With appropriate treatment, the overall projected lifespan for patients is normal or near-normal. In all patients, the first two years after diagnosis have the highest risk for fatal outcome; generally, surviving five years predicts good control of the disease. After five years' clinical remission, patients with normal blood counts can often qualify for private life insurance with some companies.[13]
Despite decade-long remissions and years of living very normal lives after treatment, hairy cell leukemia is officially considered an incurable disease. Relapses have happened even after more than twenty years of continuous remission. Patients will require lifelong monitoring and should be aware that the disease can recur even after decades of good health.
HCL patients are also at a slightly higher than average risk for developing a second kind of cancer at some point during their lives (including before their HCL diagnosis).
Accurately measuring survival for patients with the variant form of the disease (HCL-V) is complicated by the relatively high median age (70 years old) at diagnosis.
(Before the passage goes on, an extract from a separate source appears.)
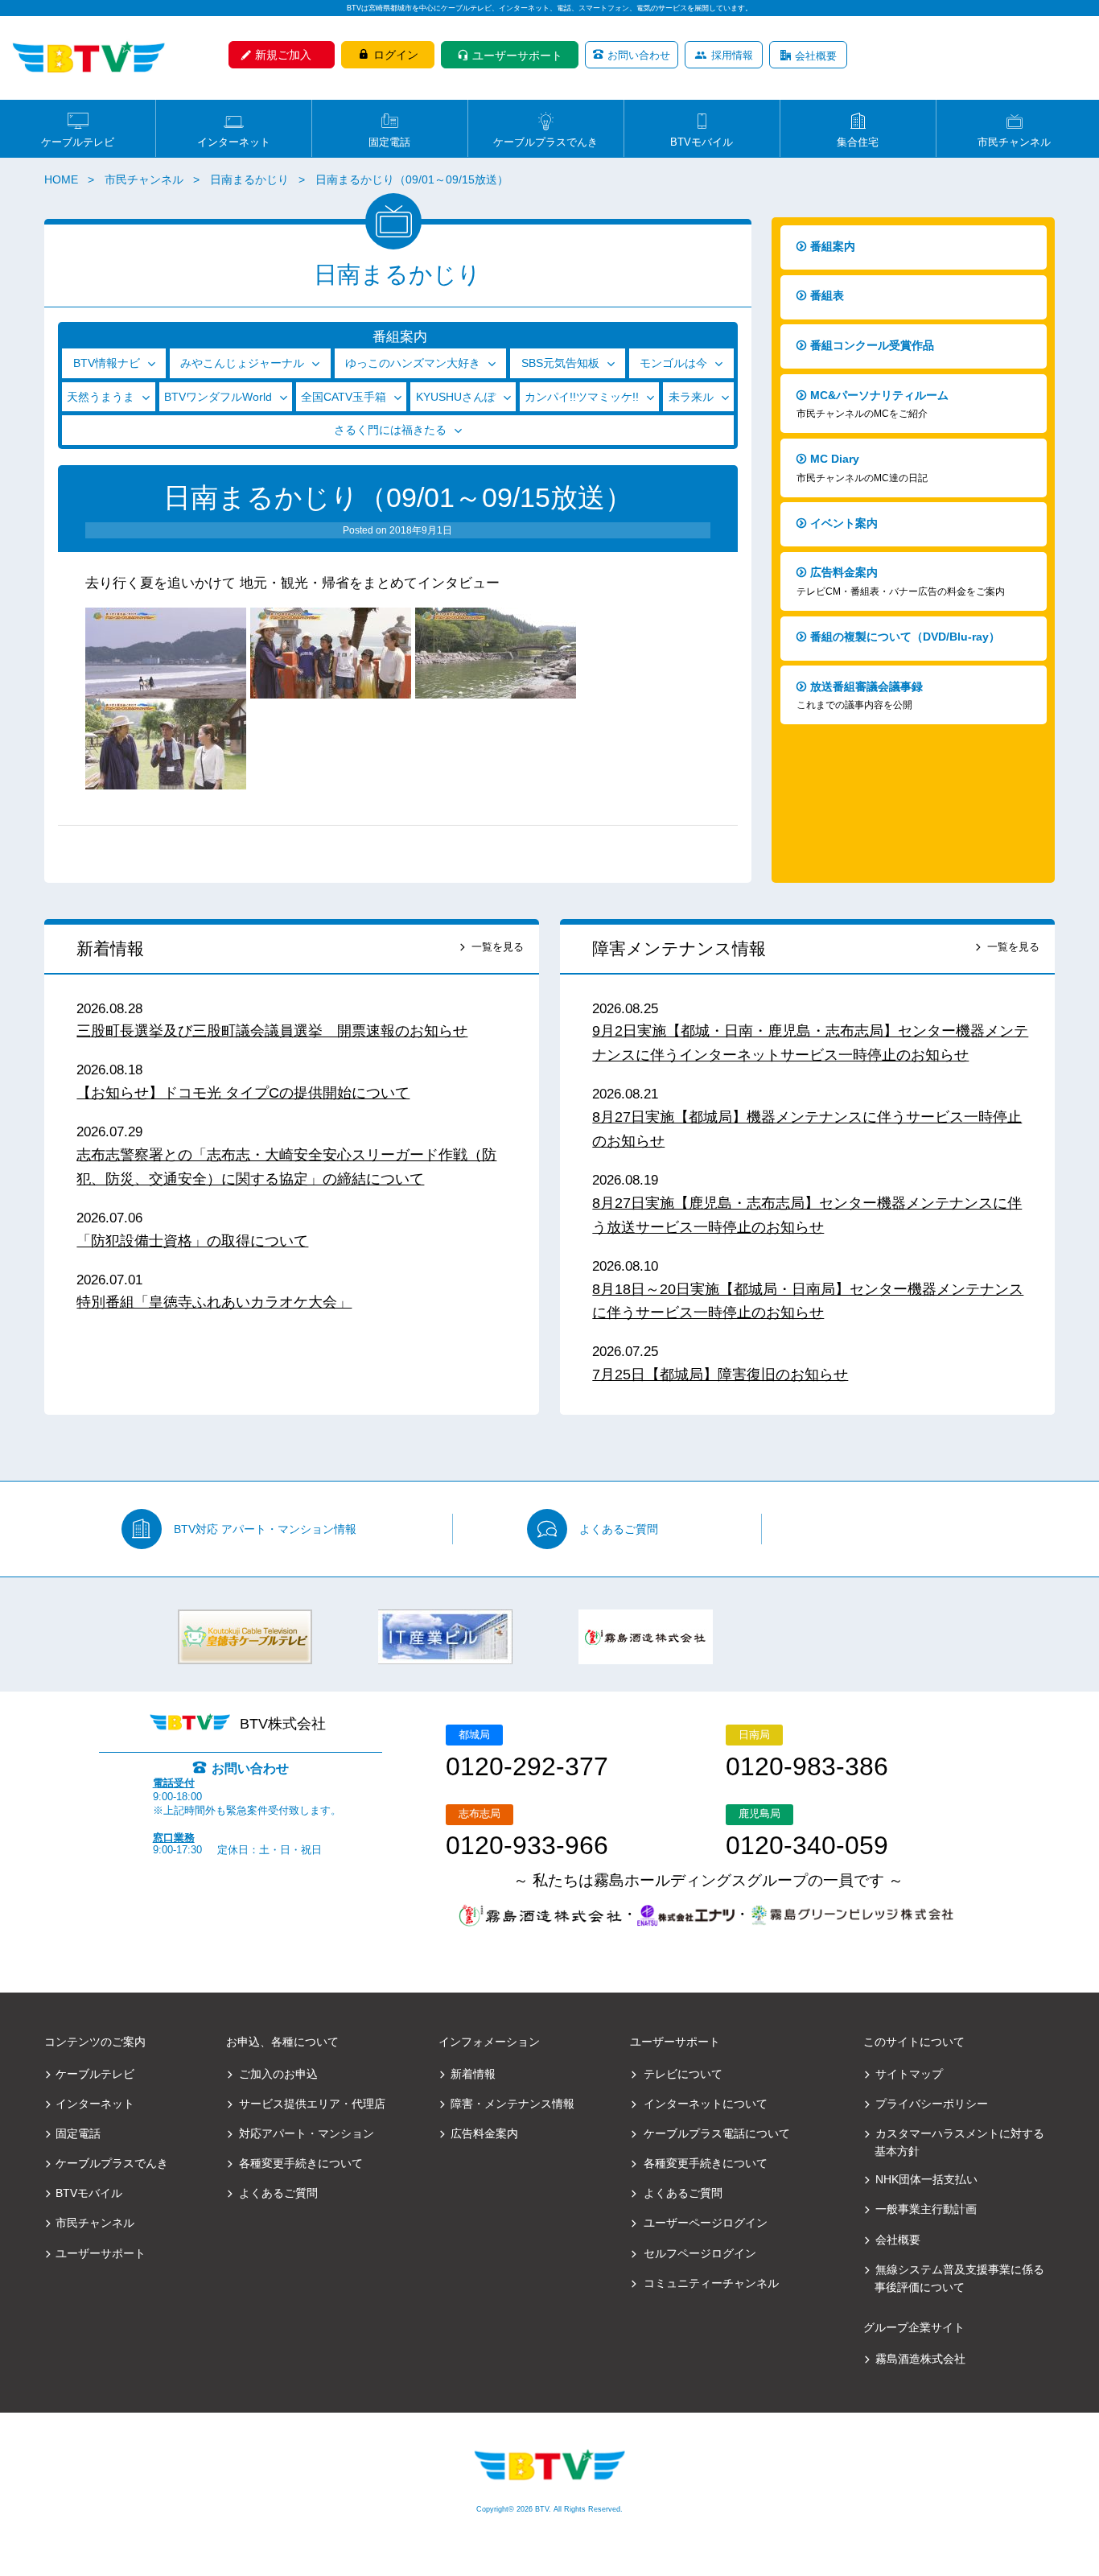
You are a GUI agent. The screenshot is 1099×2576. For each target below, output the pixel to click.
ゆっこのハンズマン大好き (412, 363)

However, HCL-V patients routinely survive for more than 10 years, and younger patients can likely expect a long life.
[edit] Follow-Up Care
People who have hairy cell leukemia are never considered 'cured' and should have regular follow-up examinations after their treatment is over. Most physicians insist on seeing patients at least once a year for the rest of the patient's life, and getting blood counts twice a year. Regular follow-up care ensures that patients are carefully monitored, any changes in health are discussed, and new or recurrent cancer can be detected and treated as soon as possible. Between regularly scheduled appointments, people who have hairy cell leukemia should report any health problems, especially viral or bacterial infections, as soon as they appear.